INPUT DATA START

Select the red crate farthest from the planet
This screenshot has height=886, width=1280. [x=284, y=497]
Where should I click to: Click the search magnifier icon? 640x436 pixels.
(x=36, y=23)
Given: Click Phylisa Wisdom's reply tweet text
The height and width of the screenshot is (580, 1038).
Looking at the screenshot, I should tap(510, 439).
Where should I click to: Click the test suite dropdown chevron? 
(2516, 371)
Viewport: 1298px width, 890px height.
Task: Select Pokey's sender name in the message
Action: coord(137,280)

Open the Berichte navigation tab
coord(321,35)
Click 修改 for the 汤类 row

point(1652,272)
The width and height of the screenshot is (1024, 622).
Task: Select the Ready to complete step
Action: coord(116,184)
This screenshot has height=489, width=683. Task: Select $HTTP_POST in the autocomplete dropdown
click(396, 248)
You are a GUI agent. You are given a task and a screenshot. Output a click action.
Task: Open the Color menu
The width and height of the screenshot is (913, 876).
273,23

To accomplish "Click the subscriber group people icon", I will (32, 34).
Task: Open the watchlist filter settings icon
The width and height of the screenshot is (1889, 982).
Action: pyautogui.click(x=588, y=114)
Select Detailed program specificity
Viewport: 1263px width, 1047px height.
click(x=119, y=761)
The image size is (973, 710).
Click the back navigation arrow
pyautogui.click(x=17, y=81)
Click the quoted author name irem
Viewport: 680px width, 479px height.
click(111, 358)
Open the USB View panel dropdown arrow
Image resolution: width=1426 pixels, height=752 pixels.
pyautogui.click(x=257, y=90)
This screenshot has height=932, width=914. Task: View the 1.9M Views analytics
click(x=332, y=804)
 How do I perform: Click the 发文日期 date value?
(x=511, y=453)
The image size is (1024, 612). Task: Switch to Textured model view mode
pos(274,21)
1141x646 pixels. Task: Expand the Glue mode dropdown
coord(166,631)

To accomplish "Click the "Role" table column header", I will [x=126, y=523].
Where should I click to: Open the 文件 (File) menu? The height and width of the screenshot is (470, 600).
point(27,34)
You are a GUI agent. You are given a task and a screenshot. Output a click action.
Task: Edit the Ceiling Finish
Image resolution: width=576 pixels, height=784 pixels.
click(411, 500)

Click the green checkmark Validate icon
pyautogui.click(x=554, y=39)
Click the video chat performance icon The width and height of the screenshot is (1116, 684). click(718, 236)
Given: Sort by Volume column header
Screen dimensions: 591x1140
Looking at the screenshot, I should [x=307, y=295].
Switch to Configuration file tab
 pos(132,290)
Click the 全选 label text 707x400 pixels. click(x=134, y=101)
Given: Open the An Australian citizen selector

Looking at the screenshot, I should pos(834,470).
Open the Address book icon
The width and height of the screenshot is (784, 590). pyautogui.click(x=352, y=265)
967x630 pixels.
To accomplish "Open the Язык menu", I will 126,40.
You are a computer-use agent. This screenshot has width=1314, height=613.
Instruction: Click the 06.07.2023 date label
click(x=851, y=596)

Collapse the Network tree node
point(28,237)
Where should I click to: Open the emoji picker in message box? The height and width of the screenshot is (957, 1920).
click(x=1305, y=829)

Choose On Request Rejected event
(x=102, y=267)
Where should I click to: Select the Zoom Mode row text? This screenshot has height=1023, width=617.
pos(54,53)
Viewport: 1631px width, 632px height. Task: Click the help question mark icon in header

INPUT DATA END

For each line above that contains "header", make a copy.

To accomplish "Click the "Role" table column header", I will [x=126, y=523].
Given: Sort by Volume column header
Viewport: 1631px width, 632px height. Task: Click the help question mark icon in header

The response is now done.